#### DOCUMENT EXTRACT:
⁂

So, it’s understandable that the Congressional staffer whom I spoke with never came across a flounder, either.

It’s also sad, for throughout the first four decades of my life, winter flounder were one of the most abundant, most pursued, and arguably most important recreational fish in New York’s waters.  But as they began to decline, fishery managers were very slow to react, and very hesitant to adopt the management measures needed to stabilize the stock.  The opposition of the recreational fishing industry, and particularly the for-hire industry, to any sort of meaningful regulation created a political barrier that managers were, in the end, unwilling to scale.

⁂

#### GIVEN INFORMATION:
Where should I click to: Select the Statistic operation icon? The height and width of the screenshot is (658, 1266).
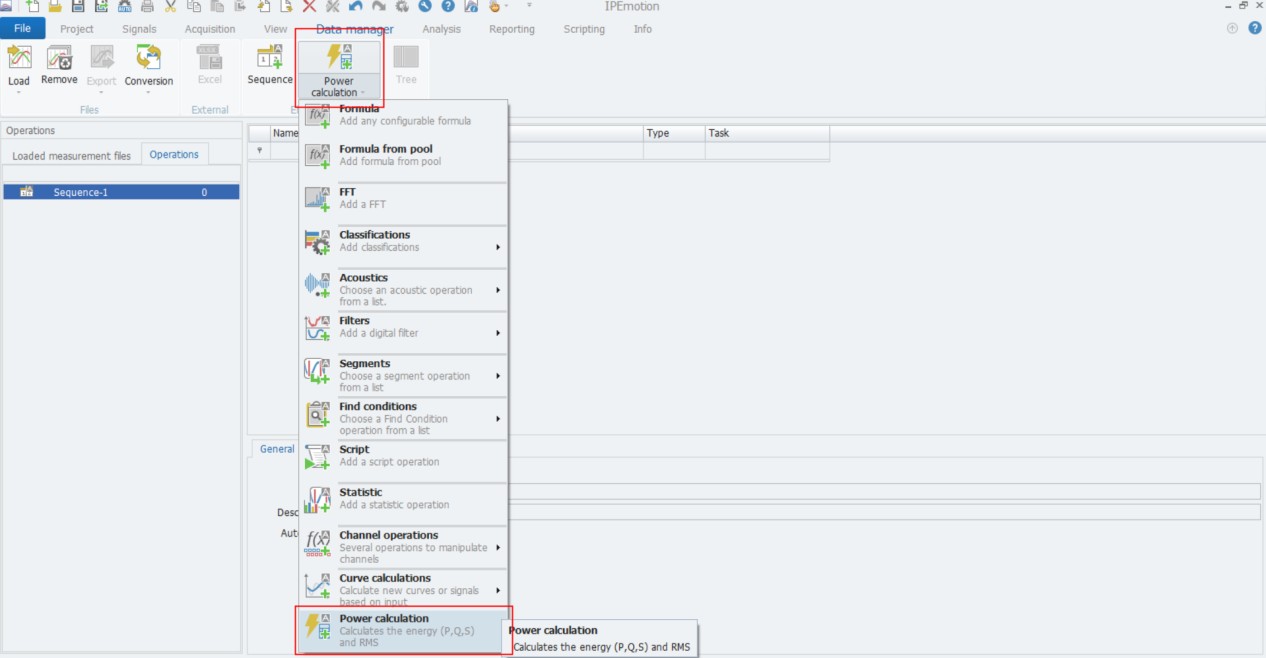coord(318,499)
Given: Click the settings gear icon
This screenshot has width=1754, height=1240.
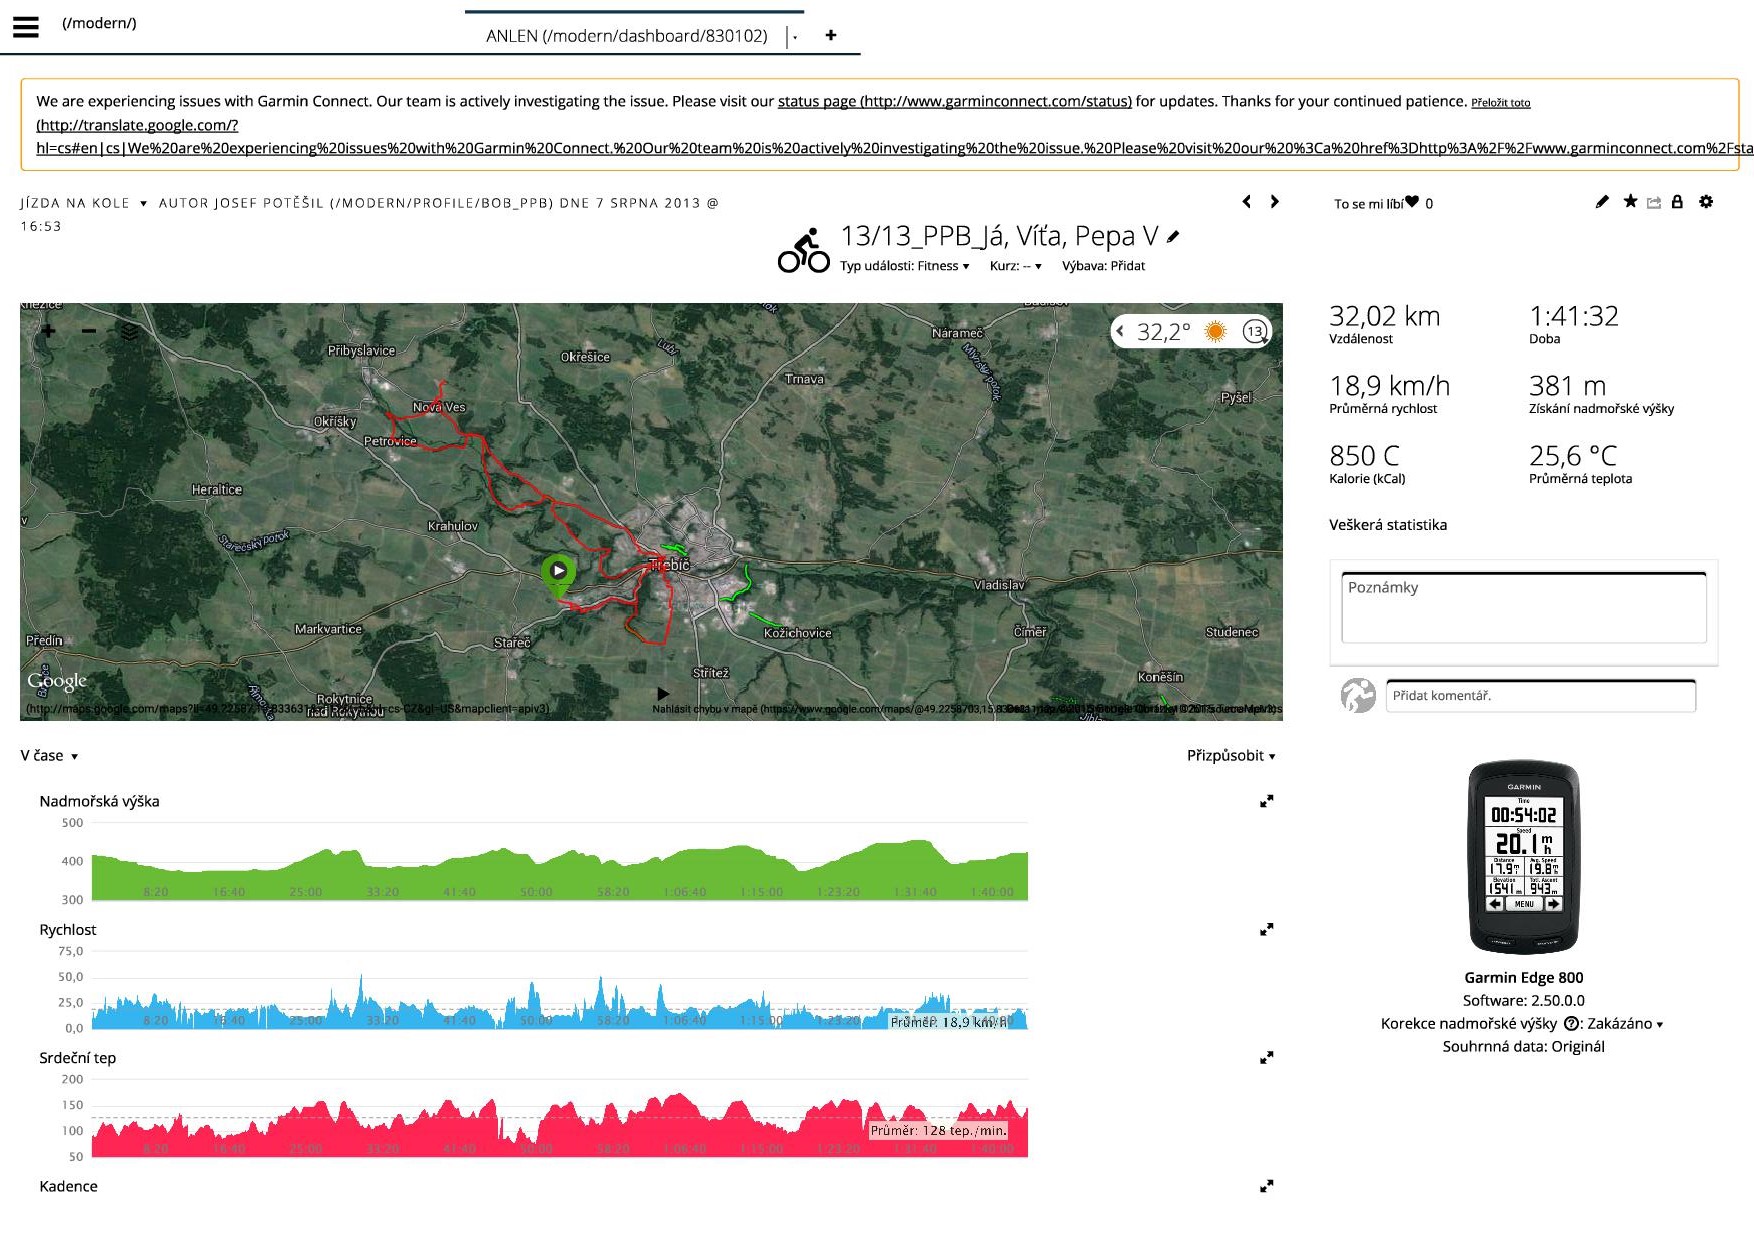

⁂

#### TO DO:
a - In the winter flounder excerpt, duplicate the stretch that begins with the words containing "So, it’s understandable" and ends with "unwilling to scale.".
b - In the winter flounder excerpt, which part of the recreational fishing industry is singled out as particularly opposed to meaningful regulation?
The data plays no part here.

#### SOLUTION SET:
a -
So, it’s understandable that the Congressional staffer whom I spoke with never came across a flounder, either.

It’s also sad, for throughout the first four decades of my life, winter flounder were one of the most abundant, most pursued, and arguably most important recreational fish in New York’s waters.  But as they began to decline, fishery managers were very slow to react, and very hesitant to adopt the management measures needed to stabilize the stock.  The opposition of the recreational fishing industry, and particularly the for-hire industry, to any sort of meaningful regulation created a political barrier that managers were, in the end, unwilling to scale.

b - The for-hire industry.